16. In the appeal, the judgment of the Allahabad High Court was left untouched by the Supreme Court and the appeal failed.
17. Pertinent it is to note at this juncture that proviso (b) to s. 10(2)(vib) of the Indian IT Act, 1922, and s. 34(3)(a) of the IT Act, 1961, are provisions in pari materia.
18. The crux of the distinction between South India Carbonic Gas Industries (supra) and Modi Spinning and Weaving Mills Co. Ltd. (supra) is this : In the case of South India Carbonic Gas Industries (supra), the amendment of the accounts took place after the passing of the order of assessment. A Division Bench of this Court, in such a situation, expressed the view that the necessary reserve as contemplated by the statute should have been created at least by the time, when the ITO considered the claim of the assessee and disposed of the same and if the reserve is created subsequent to the passing of the order of assessment, the assessee will be ineligible for claiming such rebate. Whereas in the case of Modi Spinning and Weaving Mills Co. Ltd. (supra), the modification of the accounts took place before the order of assessment had been passed by the AO and, consequently, the rebate as claimed by the assessee was given.

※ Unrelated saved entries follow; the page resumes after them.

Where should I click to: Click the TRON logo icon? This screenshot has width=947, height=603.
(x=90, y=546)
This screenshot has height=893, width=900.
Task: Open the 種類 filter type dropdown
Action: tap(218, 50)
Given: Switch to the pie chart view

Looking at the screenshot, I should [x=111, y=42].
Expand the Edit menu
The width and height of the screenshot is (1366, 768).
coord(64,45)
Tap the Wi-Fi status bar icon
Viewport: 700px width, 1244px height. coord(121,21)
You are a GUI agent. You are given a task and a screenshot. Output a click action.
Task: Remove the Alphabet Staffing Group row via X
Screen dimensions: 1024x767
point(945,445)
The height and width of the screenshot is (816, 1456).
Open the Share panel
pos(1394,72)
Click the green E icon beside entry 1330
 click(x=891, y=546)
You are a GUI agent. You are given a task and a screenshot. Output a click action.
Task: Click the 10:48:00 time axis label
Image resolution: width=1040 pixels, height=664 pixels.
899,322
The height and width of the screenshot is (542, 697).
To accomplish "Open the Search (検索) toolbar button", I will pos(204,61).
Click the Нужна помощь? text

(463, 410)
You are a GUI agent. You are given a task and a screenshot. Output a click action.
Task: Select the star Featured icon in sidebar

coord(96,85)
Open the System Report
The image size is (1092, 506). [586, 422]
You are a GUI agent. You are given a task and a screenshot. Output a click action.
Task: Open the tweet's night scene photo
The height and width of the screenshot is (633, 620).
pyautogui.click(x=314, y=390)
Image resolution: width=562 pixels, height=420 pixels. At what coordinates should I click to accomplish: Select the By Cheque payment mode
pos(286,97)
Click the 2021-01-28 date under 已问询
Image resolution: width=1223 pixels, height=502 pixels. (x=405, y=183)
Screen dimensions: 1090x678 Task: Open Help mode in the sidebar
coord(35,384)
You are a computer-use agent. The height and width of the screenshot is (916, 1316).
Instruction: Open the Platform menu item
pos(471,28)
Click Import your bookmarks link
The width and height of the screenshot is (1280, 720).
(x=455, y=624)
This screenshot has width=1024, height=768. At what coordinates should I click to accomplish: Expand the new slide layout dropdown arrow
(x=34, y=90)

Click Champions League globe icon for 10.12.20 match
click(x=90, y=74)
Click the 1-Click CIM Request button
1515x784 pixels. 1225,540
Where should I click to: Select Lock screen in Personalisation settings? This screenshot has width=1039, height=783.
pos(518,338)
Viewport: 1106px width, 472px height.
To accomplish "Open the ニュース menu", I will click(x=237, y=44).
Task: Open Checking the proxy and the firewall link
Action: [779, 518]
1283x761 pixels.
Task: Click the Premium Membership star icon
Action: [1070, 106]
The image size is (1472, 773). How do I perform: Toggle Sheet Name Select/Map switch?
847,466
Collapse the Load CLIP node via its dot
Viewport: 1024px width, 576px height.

19. In the instant case, as already adverted to, the modification of the accounts took place long subsequent to the passing of the order of assessment by the AO. In such a situation, to contend that the ratio laid down in the case of Modi Spinning and Weaving Mills Co. Ltd. (supra), is applicable on all fours to the facts of the instant case cannot be expected to commend acceptance at our hands. But, the decision of a Division Bench of this Court in the case of South India Carbonic Gas Industries (supra), is applicable on all fours to the facts of the instant case and in that view of the matter, the assessee is not eligible to claim the rebate and therefore it is, both the questions as set out above, have to be necessarily answered against the assessee and in favour of the Revenue and both the questions are accordingly answered.
20. In fine, the tax case is thus disposed of. There shall, however, be no order as to costs, on the facts and in the circumstances of the case.